B. The Standards as Applied  
A. The Hearing Officer's Decision

The plaintiffs cannot prevail on their claim that the hearing officer's findings that the IEP was an appropriate educational program offered to J.H. should be reversed. They offer no evidence to show that this Court, giving due deference to the well documented, twenty-three page decision of the hearing officer, should reverse her. Rather, they take her facts as found and put their own spin on those facts, with no evidence to support their spin.

As required by the IDEA, the hearing officer considered the evidence before her and determined that the plaintiffs had failed to prove that the Board's IEP was not reasonably calculated to enable J.H. to receive educational benefits. The hearing officer examined the IEP which was developed by the Board's PPT for J.H. and determined that the Board had complied with both the procedural and substantive requirements.
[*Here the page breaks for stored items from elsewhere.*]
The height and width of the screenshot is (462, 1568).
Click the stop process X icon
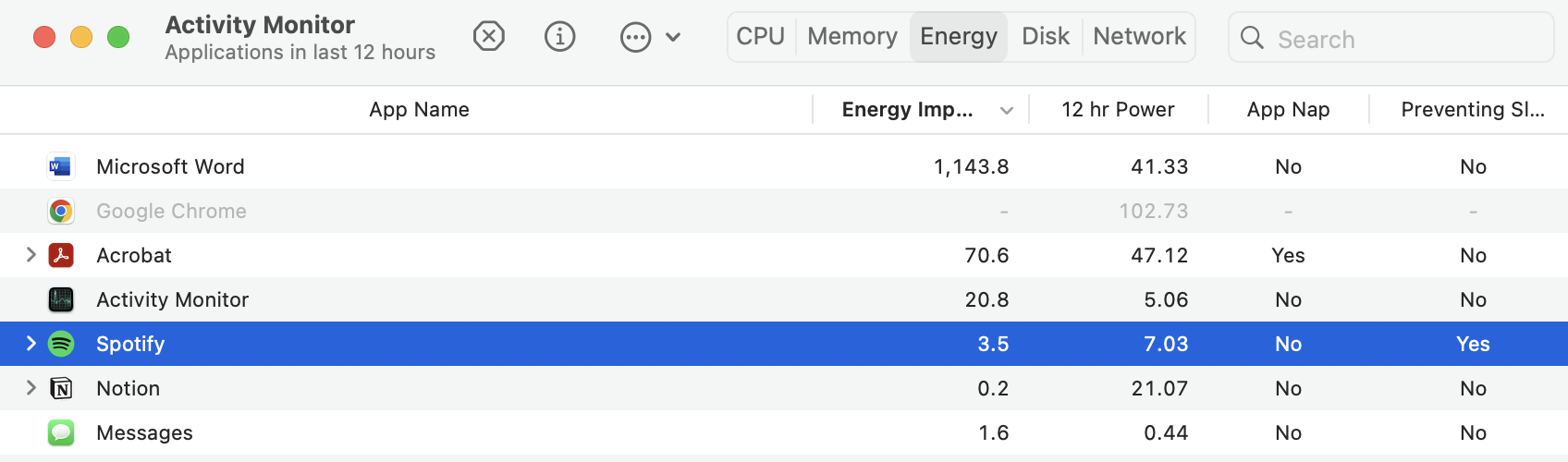pyautogui.click(x=488, y=37)
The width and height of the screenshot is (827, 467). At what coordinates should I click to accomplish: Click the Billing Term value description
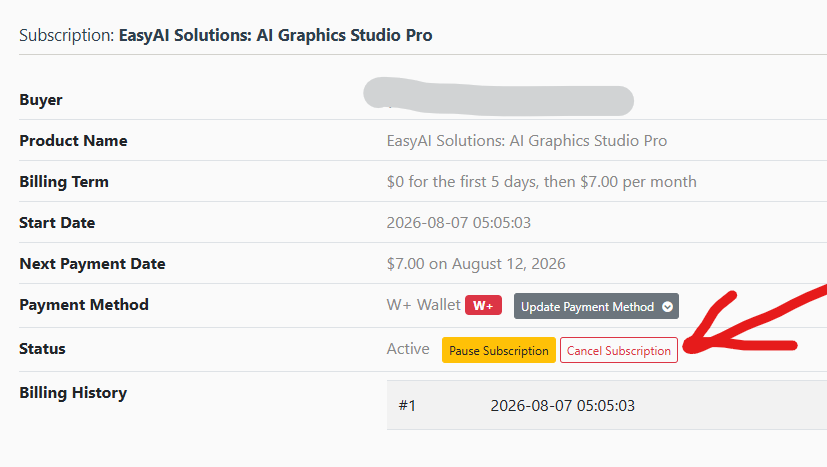pos(542,182)
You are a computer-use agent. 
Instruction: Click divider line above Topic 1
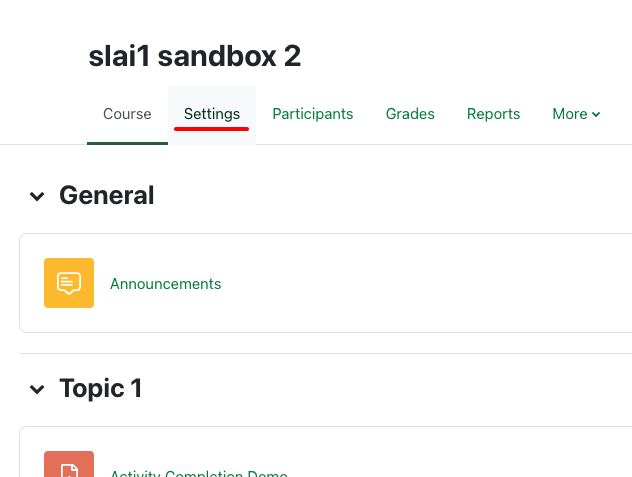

Plaintiffs assert that she failed to comply with the substantive requirements, but cite no authority. The Court, giving due deference to the hearing officer, as it must, finds that she complied with both requirements.

The hearing officer acted well within her discretion in relying on the Board's views as to the many potential benefits that would inure to J.H. from mainstreaming. See 20 U.S.C. § 1412(5) (B) (mandate of IDEA is that to the fullest extent possible, disabled children be educated with nondisabled children in the least restrictive environment, i.e., the "mainstream."). Since J.H.'s parents refused to let him even try the Board's program for him, *110 plaintiffs ask this Court to speculate or guess at what the results would have been. The Court will not engage in this process.

Summary judgment will be granted to defendants' on the First Count.

 
B. Attorney's Fees

In determining liability under the "prevailing party" attorney's fees provision of IDEA, the court examines the relief sought by a plaintiff and compares it with the result obtained. See 20 U.S.C. § 1415(e) (4) (B); Koster v. Perales, 903 F.2d 131, 134 (2d Cir.1990).

In this case, plaintiffs sought to challenge the appropriateness of the IEP offered to J.H. by the Board, and sought reimbursement for tuition that they had paid for J.H. for the 1995-96 and the 1996-97 school years. The hearing officer rejected the plaintiffs' claims. She found that the Board's' proposed IEP was an appropriate educational program and declined to order reimbursement for tuition. Since plaintiffs failed to obtain the relief they sought, granting attorney's fees would be clearly erroneous.

Summary judgment will be granted to the defendants on the Second Count.

 
C. 42 U.S.C. § 1983

The Third Count alleges that "defendants deprived J.H. of a property interest in his education by `maintaining a policy that no learning disabled children will be outplaced by defendant despite the severity of the disability'" and by "improperly influencing and directing witnesses." These claims are made without any evidence in plaintiffs' summary judgment papers to support them.

The hearing officer found, and this Court agrees, that J.H. was provided with an appropriate educational program. That his parents determined not to accept the program cannot transform this refusal into a "deprivation of rights" pursuant to the Civil Rights Act of 1964.

Summary judgment will be granted to the defendants on the Third Count.[2]

 
CONCLUSION

The courts have held that educational agencies are not required to "maximize the potential of handicapped children." Rowley, 458 U.S. at 189, 102 S. Ct. 3034. The IDEA guarantees an "appropriate" education, "not one that provides everything that might be thought desirable by loving parents." Tucker v. Bay Shore Union Free School Dist., 873 F.2d 563, 567 (2d Cir.1989). For the reasons set forth in this Ruling, Defendants' Motion for Summary Judgment [Doc. No. 11] is GRANTED in its entirety. The Clerk is directed to close this case.

NOTES

[1] Neither party has requested additional evidence be put on.

[2] Defendant Bond is also entitled to qualified immunity under the facts of this case. Mr. Bond violated no "clearly established constitutional right", the essence of the qualified immunity doctrine.